However, conventional architectures that utilize only depth information as a supervisory signal still do not consider its uncertainty, failing to make the best use of the confidence information. Moreover, a learning architecture for a monocular depth estimation model that takes advantage of the confidence information of the supervisory signal is yet to be proposed in the monocular depth estimation task for the laparoscopic scene.
Methods
In learning methods for monocular depth estimation models that simultaneously learn scale and shift parameters, such as those used in previous studies focusing on endoscopy, overfitting occurs due to biases in the training data caused by camera-specific characteristics and the shooting environment used to generate the data31. Therefore, various scale and shift-invariant losses have been introduced in recent studies and the state of the art performance on monocular depth estimation is achieved32. Specifically, acquiring scale-shift-invariant models is crucial for monocular depth estimation in dynamic settings like real laparoscopic surgery, offering two primary advantages in clinical applications.

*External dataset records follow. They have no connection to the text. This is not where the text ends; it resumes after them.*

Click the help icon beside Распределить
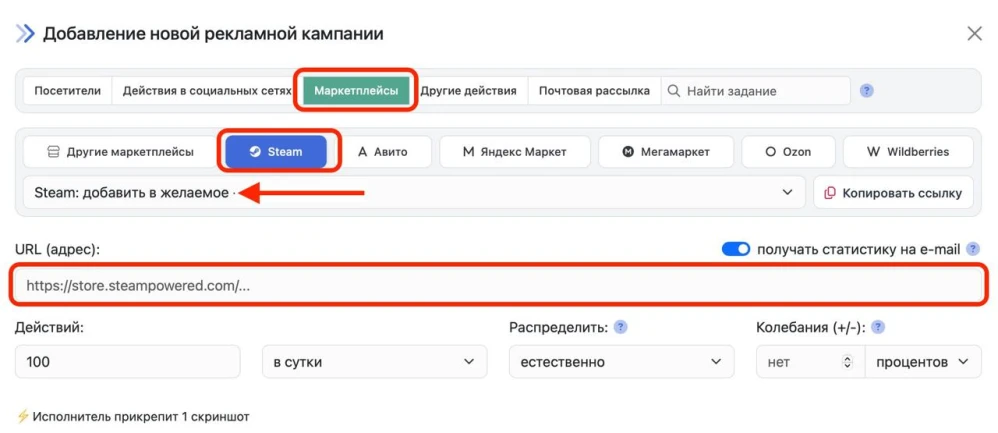The height and width of the screenshot is (433, 998). [620, 327]
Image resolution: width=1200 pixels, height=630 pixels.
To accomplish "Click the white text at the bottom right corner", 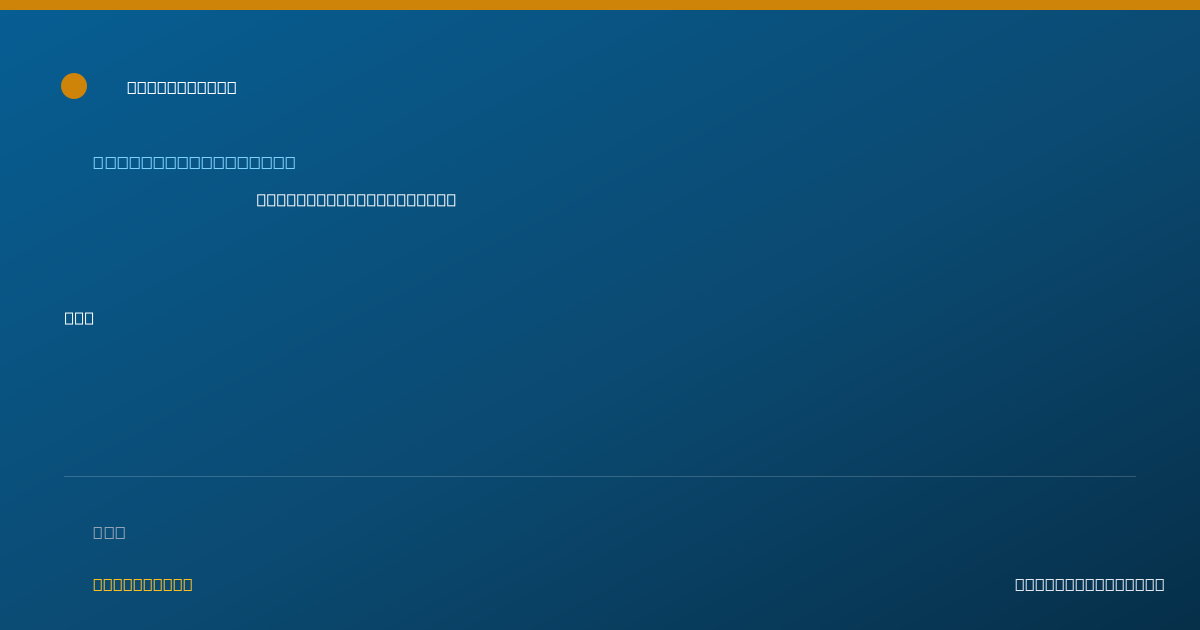I will (1090, 584).
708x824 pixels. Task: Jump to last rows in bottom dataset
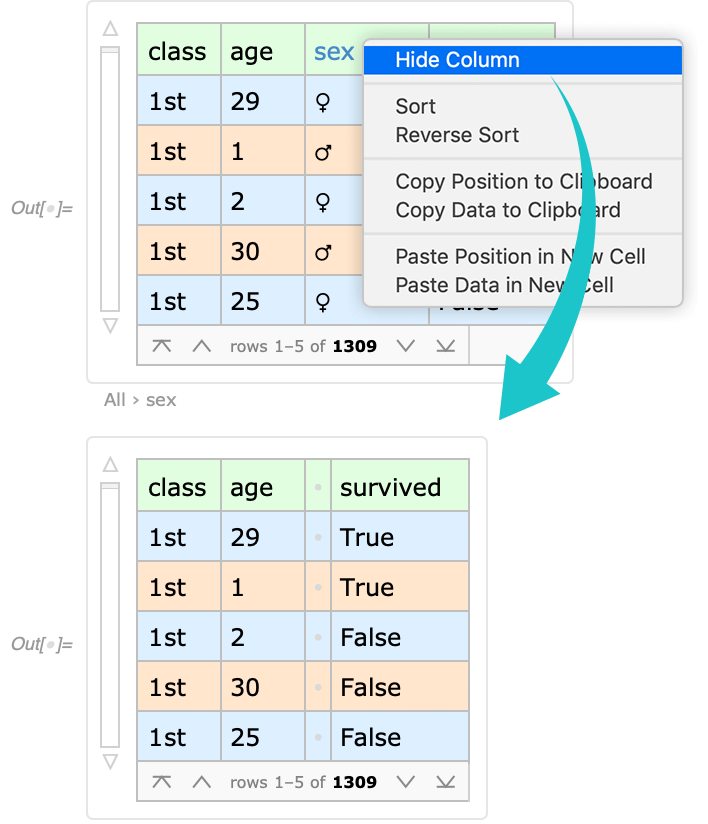tap(446, 782)
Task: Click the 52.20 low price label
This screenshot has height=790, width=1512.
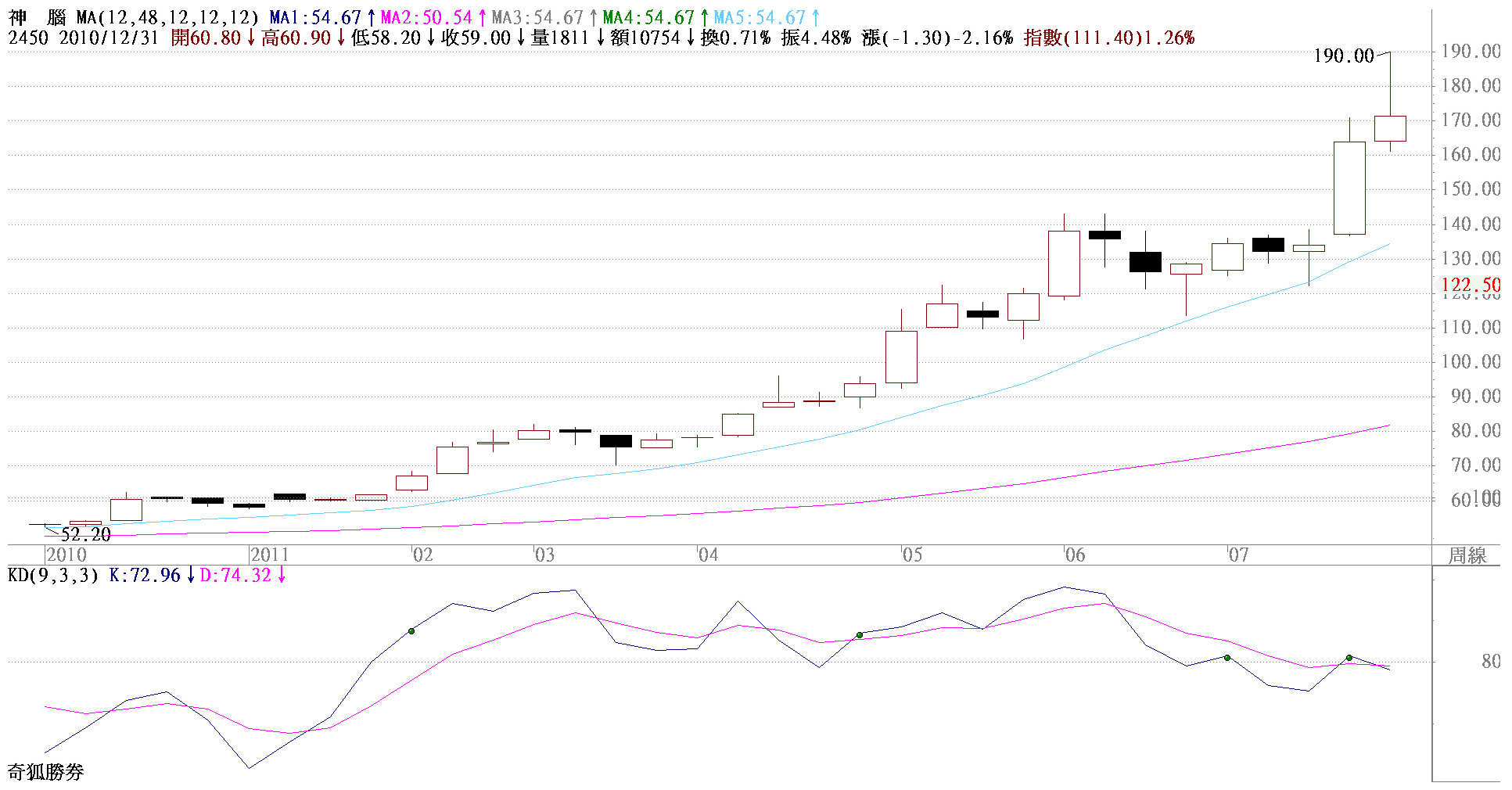Action: 85,535

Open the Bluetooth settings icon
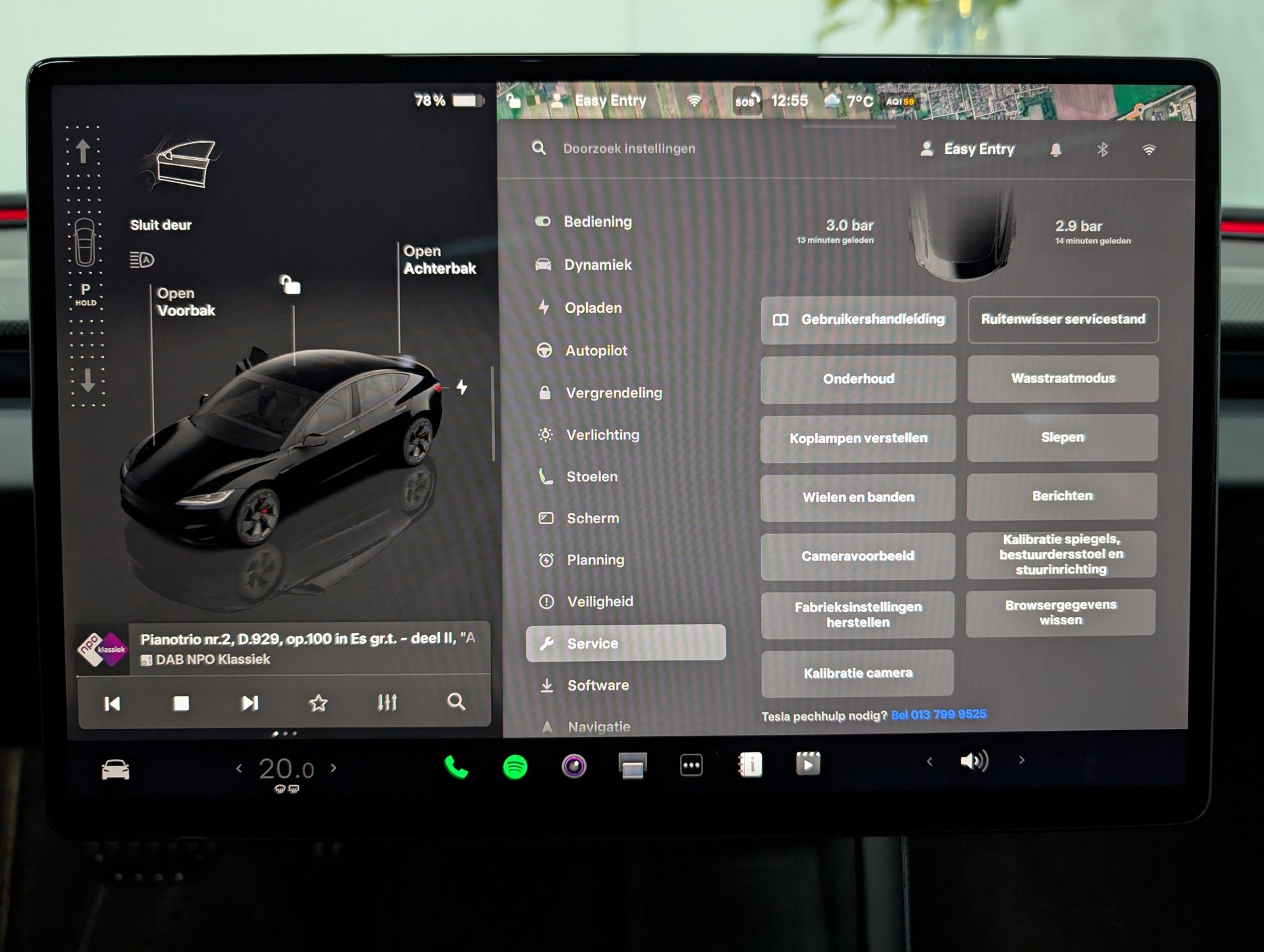point(1103,150)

Firstly, these models can be trained on diverse datasets featuring various organs, surgical techniques, and endoscopic cameras. The normalization of relative depth features in relation to scale and shift allows for training on a combination of in vivo datasets from different environments, resulting in a versatile monocular depth estimation model. Furthermore, the capacity to utilize a mix of datasets as training data enables the effective use of in vivo datasets, which are typically scarce and challenging to obtain, thus expanding the dataset.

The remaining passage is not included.